### [DATA EXTRACT]
>> begin

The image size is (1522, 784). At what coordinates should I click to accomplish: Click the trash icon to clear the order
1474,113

>> end
>> begin

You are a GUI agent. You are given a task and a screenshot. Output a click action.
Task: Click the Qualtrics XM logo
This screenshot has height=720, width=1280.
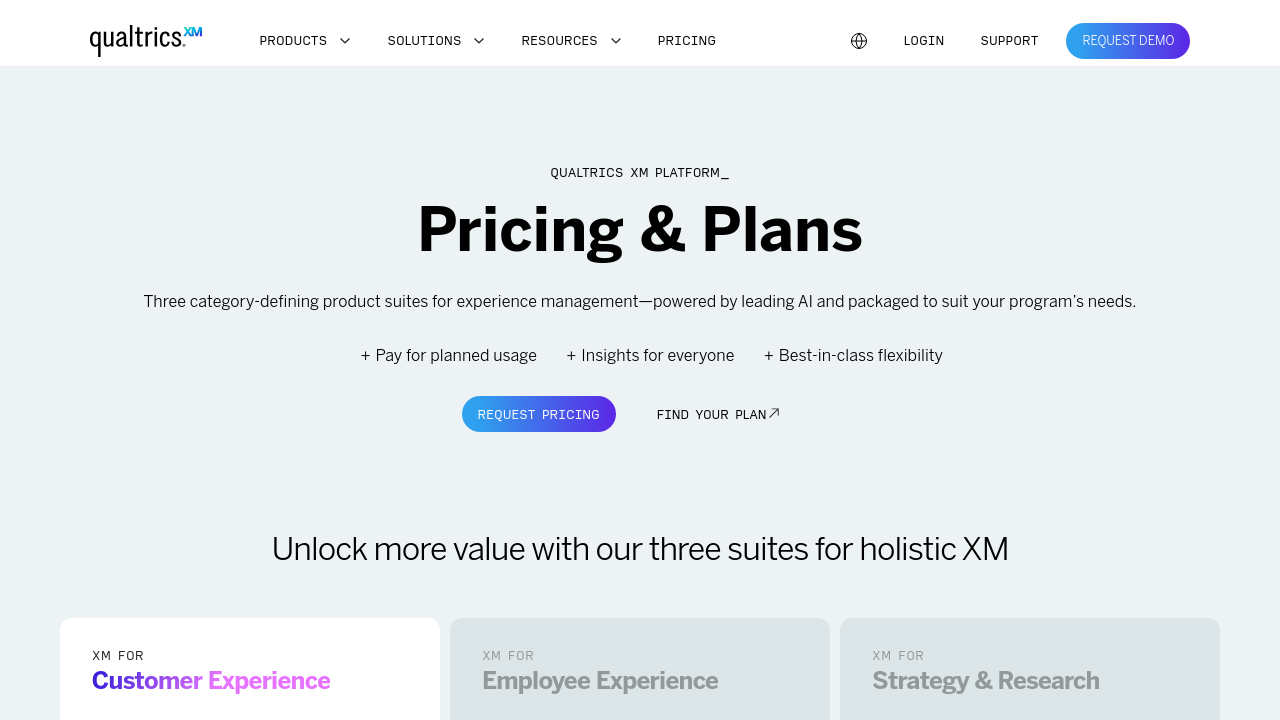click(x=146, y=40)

>> end

### [DIRECTION]
Locate every line in the records that contains the word "screenshot", matching case exactly, and copy each of those lines.

### [THE REPLY]
You are a GUI agent. You are given a task and a screenshot. Output a click action.
This screenshot has height=720, width=1280.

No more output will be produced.